なんだか余計な厄介事を背負い込んでしまった様な気がして、そんな嫌な予感に頭を振りつつ、
「揚げ出し豆腐食いてぇなぁ……」
現実逃避の為、今夜の飲み会に思いを馳せるのだった。
作中において、どこかの掲示板やらで見かけたような言葉がありますが、
実際『よくこんな返しが出来るなぁ』などと感心してしまう事があります。
願わくば自分もそんなクリエイティブ()な人間でありたいと思う次第。
※そんな事態にならない事が一番良いに決まっているのですが、万一の場合、という意味で。
念の為ですが、私は『絶対離婚推奨派』ではありません。
事情が有る事もあるでしょうし、人情もあるでしょう。
そうしたものを加味した上で、当人がそう判断したのならそれを尊重すべきだと思っています。
中には『離婚! 離婚! とっとと離婚!』と囃し立て、しまいには再構築を選択した人間を
口汚く罵るような輩も見受けられますが、まぁ、そう言った手合いは結婚どころか恋人も居ないんだろうなと思っています。

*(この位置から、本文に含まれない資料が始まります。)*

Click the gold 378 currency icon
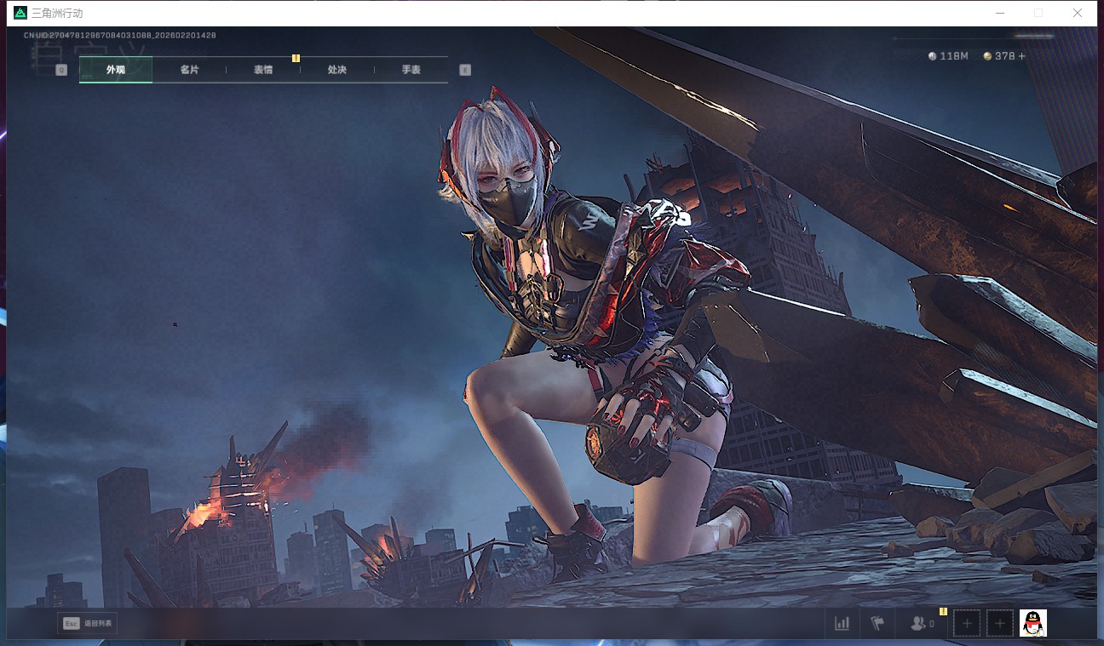This screenshot has height=646, width=1104. point(987,56)
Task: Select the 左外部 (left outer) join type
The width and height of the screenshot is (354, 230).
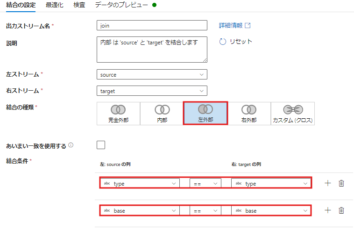Action: pos(205,114)
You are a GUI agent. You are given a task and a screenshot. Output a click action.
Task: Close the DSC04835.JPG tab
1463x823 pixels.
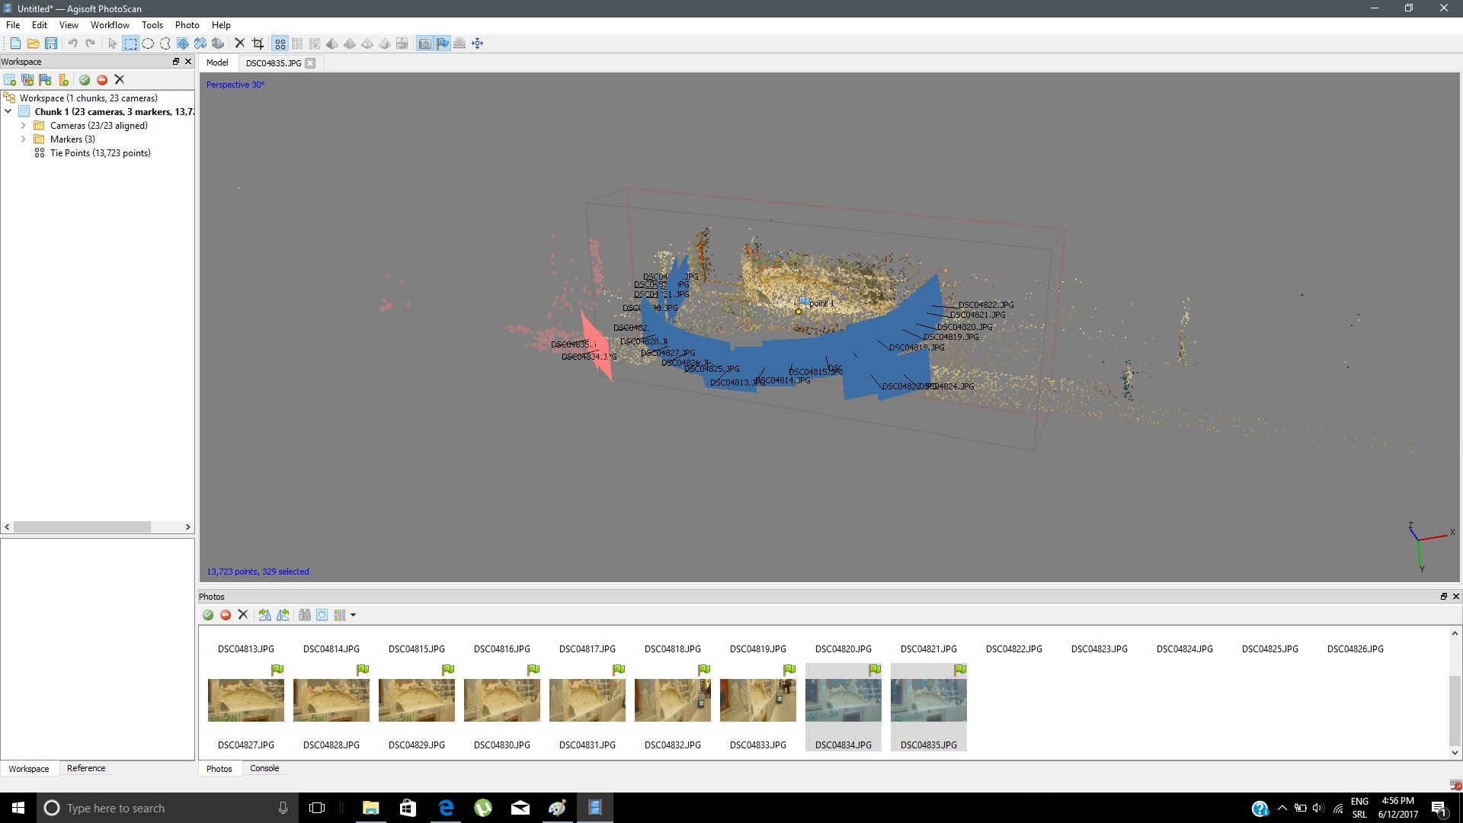coord(310,63)
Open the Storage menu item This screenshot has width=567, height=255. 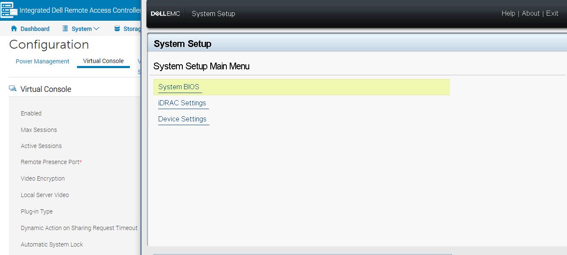[132, 29]
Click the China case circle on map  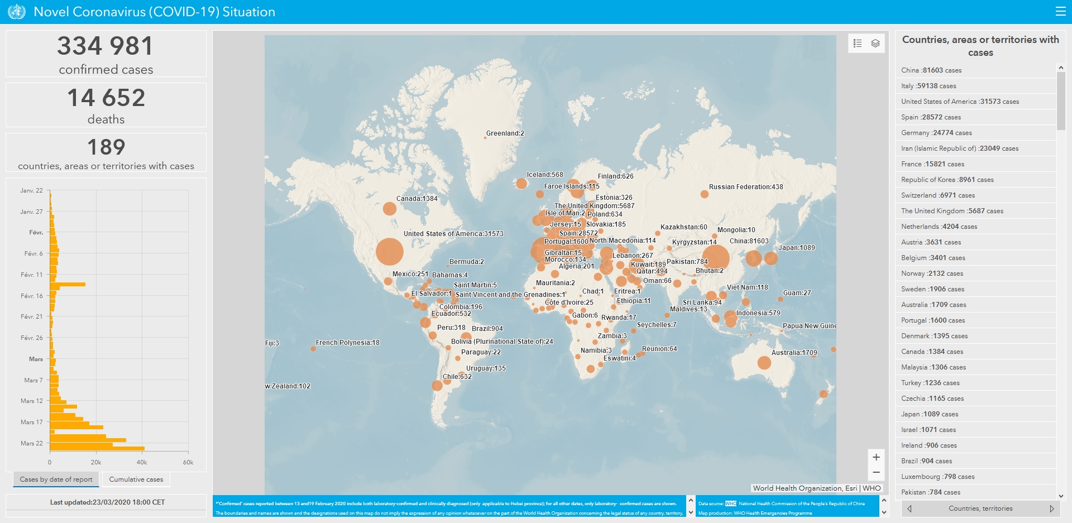coord(716,257)
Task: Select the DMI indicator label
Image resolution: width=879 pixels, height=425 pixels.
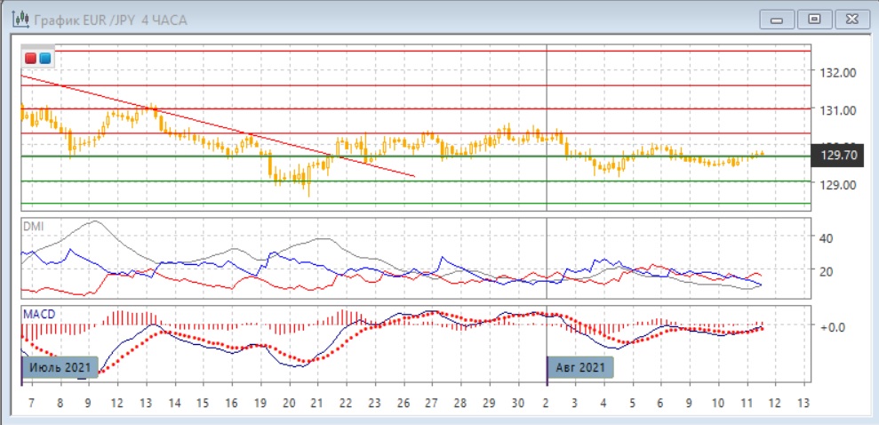Action: [x=33, y=227]
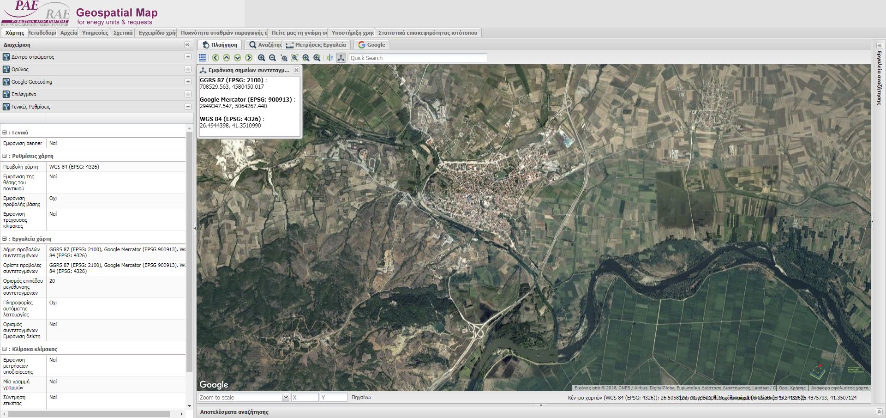This screenshot has height=418, width=886.
Task: Click the zoom out magnifier icon
Action: pos(273,58)
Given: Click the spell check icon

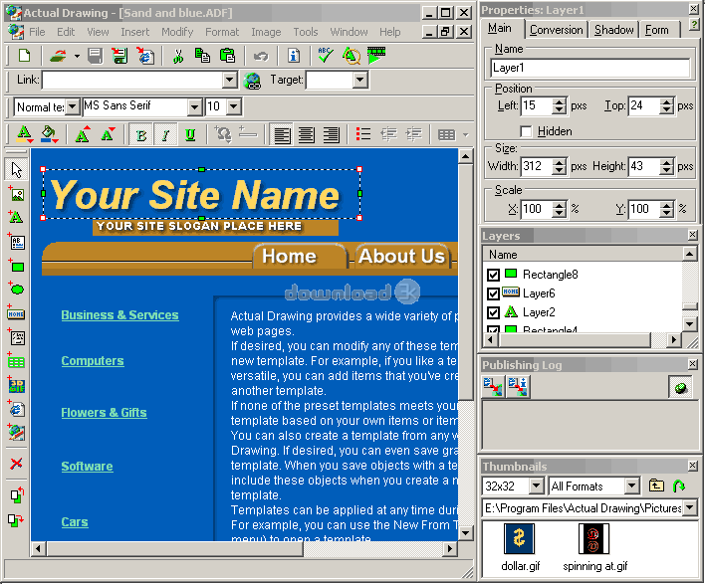Looking at the screenshot, I should [325, 56].
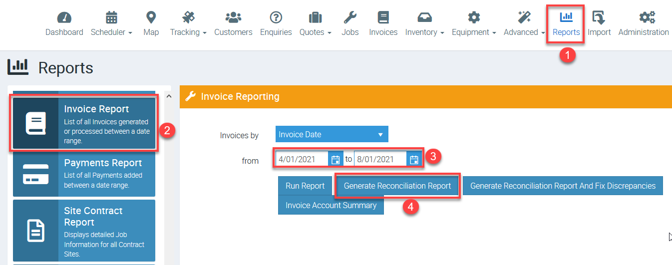Expand the Scheduler dropdown menu

[111, 32]
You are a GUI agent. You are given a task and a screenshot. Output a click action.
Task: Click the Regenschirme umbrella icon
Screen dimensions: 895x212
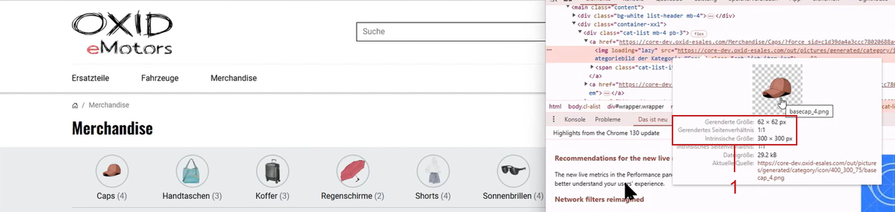click(352, 171)
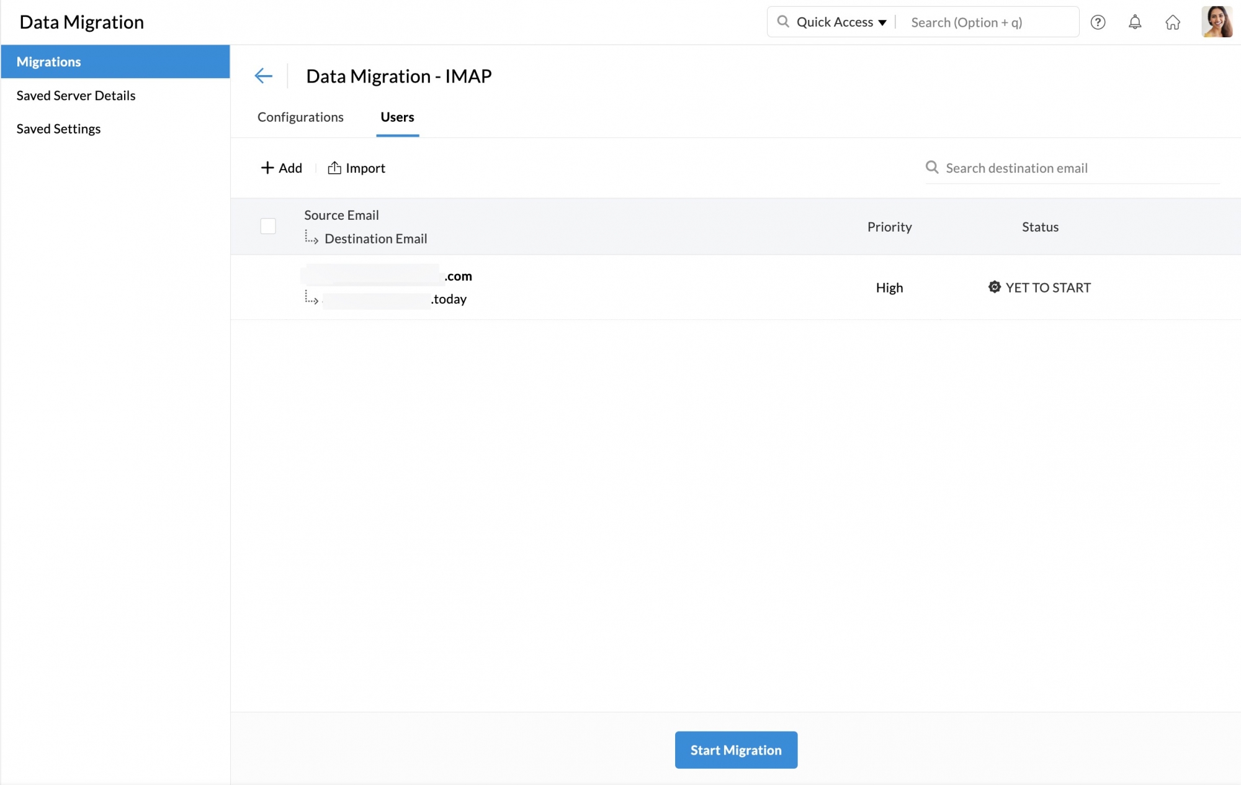Image resolution: width=1241 pixels, height=785 pixels.
Task: Click the Add (+) icon to add a user
Action: click(x=267, y=167)
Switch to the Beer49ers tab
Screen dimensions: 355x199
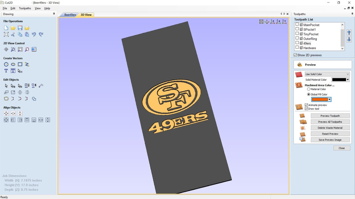pyautogui.click(x=70, y=15)
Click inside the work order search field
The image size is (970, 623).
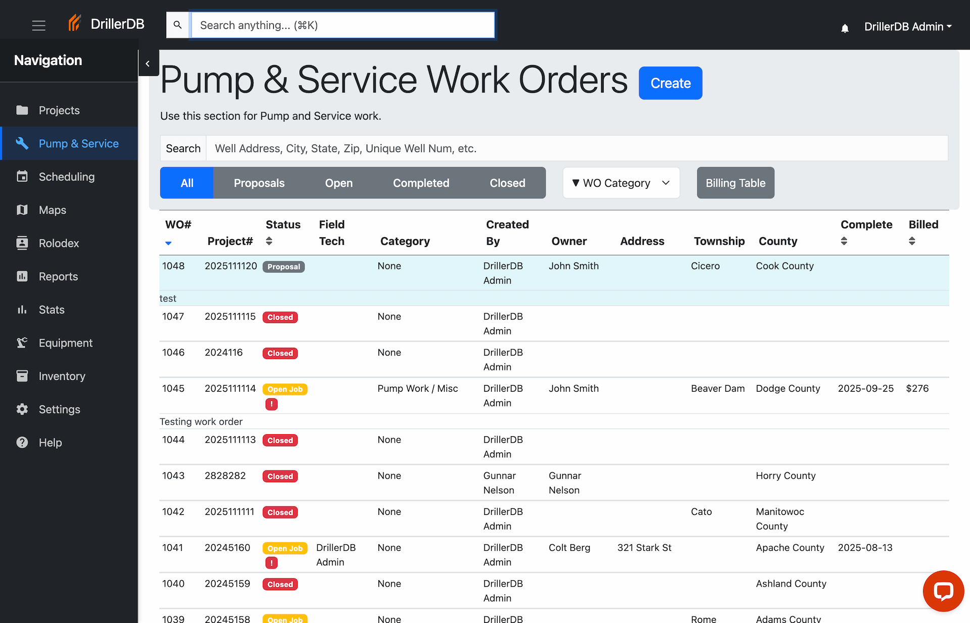[455, 148]
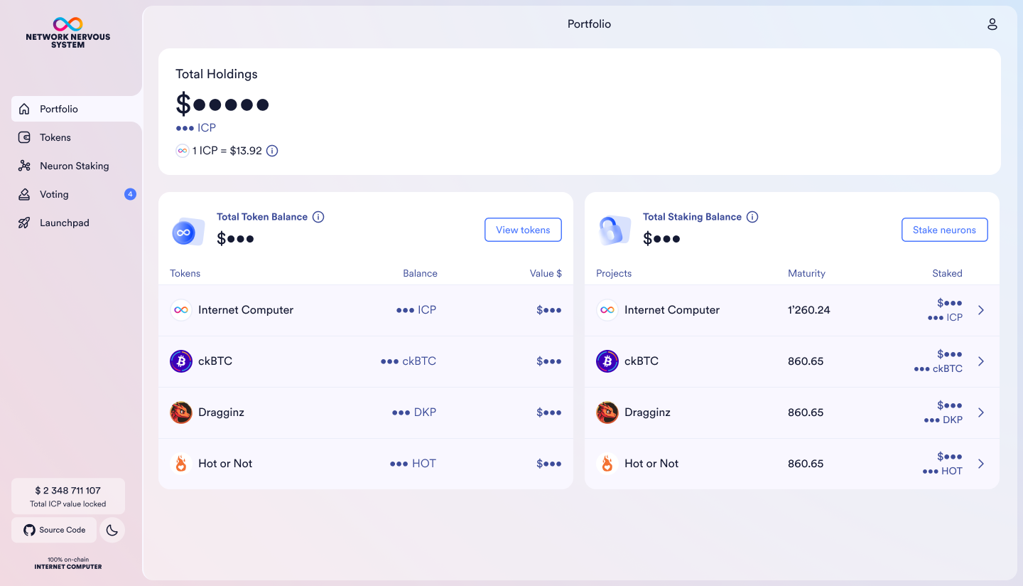Expand Internet Computer staking row chevron
The height and width of the screenshot is (586, 1023).
pyautogui.click(x=981, y=310)
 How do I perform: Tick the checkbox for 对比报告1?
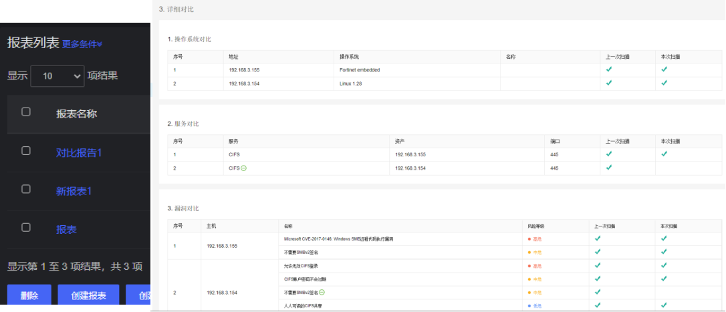[x=26, y=151]
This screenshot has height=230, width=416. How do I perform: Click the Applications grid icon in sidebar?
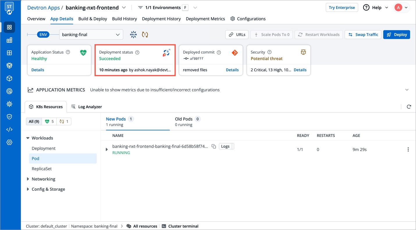9,27
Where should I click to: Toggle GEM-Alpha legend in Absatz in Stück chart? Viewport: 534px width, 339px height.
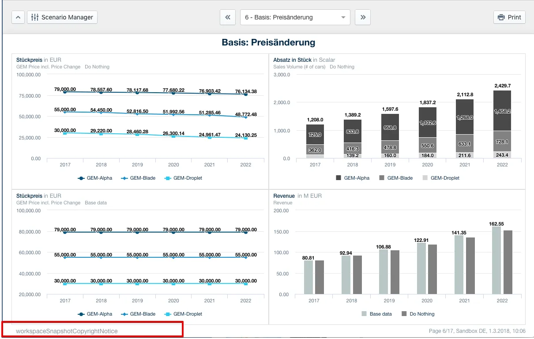[x=353, y=178]

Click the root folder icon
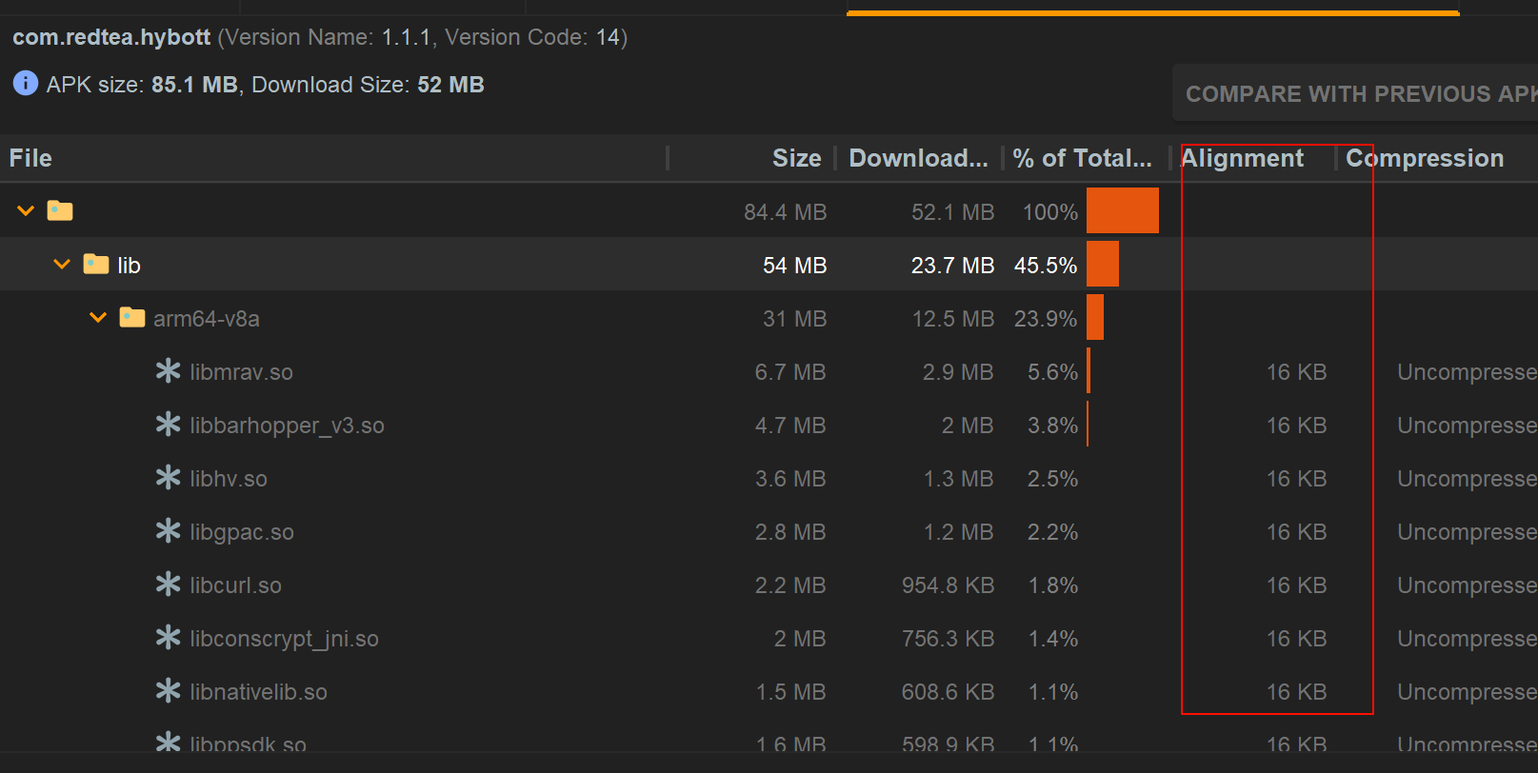click(60, 210)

あとは、自分の狭い知識だけを頼りに、やたら『嘘松、嘘松』と騒ぎ立てる連中ですね。
無粋な事極まりない。
ああいった場では、全て事実と受け止めて、全力で踊るのが紳士の嗜みと言うものですよ。
尚、作中の人物は別に結婚してないけどね。というのを、念の為に明記しておきます。
お読み頂き有難う御座いました。